■ WHAT THE EXERCISE ASKS
Every line below should be copied out exactly.

▬▬▬

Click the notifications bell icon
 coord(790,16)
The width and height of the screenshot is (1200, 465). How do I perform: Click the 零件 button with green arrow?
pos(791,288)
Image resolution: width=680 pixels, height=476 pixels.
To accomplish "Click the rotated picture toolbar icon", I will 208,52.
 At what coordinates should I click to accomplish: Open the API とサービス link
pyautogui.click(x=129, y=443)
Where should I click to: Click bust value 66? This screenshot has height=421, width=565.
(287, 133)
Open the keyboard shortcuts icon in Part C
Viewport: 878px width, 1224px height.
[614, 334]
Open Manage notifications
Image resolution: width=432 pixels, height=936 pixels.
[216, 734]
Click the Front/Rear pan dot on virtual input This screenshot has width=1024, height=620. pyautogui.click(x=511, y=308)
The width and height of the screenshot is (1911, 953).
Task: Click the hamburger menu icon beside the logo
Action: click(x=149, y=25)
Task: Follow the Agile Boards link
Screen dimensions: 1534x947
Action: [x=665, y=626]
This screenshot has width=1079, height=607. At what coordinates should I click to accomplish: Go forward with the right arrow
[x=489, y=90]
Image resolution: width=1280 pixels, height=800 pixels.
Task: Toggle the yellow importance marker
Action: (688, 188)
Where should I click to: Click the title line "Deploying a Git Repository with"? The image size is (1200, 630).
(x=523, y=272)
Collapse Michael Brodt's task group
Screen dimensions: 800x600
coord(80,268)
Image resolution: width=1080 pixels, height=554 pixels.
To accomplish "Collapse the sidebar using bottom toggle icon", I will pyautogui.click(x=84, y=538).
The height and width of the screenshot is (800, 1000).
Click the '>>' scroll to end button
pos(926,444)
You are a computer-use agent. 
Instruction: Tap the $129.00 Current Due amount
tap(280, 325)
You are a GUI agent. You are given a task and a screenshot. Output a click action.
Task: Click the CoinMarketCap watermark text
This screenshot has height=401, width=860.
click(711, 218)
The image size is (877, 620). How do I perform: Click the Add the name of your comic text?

▬▬▬

■ THE COMPLETED TASK
Click the notifications bell icon
 coord(790,16)
The width and height of the screenshot is (1200, 465). How do I perform: Click the 零件 button with green arrow?
pos(791,288)
Image resolution: width=680 pixels, height=476 pixels.
To accomplish "Click the rotated picture toolbar icon", I will 208,52.
 At what coordinates should I click to accomplish: Open the API とサービス link
pyautogui.click(x=129, y=443)
Where should I click to: Click bust value 66? This screenshot has height=421, width=565.
(287, 133)
Open the keyboard shortcuts icon in Part C
Viewport: 878px width, 1224px height.
[614, 334]
Open Manage notifications
Image resolution: width=432 pixels, height=936 pixels.
[216, 734]
Click the Front/Rear pan dot on virtual input This screenshot has width=1024, height=620. pyautogui.click(x=511, y=308)
The width and height of the screenshot is (1911, 953).
Task: Click the hamburger menu icon beside the logo
Action: click(x=149, y=25)
Task: Follow the Agile Boards link
Screen dimensions: 1534x947
Action: [x=665, y=626]
This screenshot has width=1079, height=607. At what coordinates should I click to accomplish: Go forward with the right arrow
[x=489, y=90]
Image resolution: width=1280 pixels, height=800 pixels.
Task: Toggle the yellow importance marker
Action: (688, 188)
Where should I click to: Click the title line "Deploying a Git Repository with"? The image size is (1200, 630).
(x=523, y=272)
Collapse Michael Brodt's task group
Screen dimensions: 800x600
coord(80,268)
Image resolution: width=1080 pixels, height=554 pixels.
To accomplish "Collapse the sidebar using bottom toggle icon", I will pyautogui.click(x=84, y=538).
The height and width of the screenshot is (800, 1000).
Click the '>>' scroll to end button
pos(926,444)
You are a computer-use agent. 
Instruction: Tap the $129.00 Current Due amount
tap(280, 325)
You are a GUI agent. You are given a task and a screenshot. Output a click action.
Task: Click the CoinMarketCap watermark text
This screenshot has height=401, width=860.
click(711, 218)
The image size is (877, 620). How do I perform: Click the Add the name of your comic text?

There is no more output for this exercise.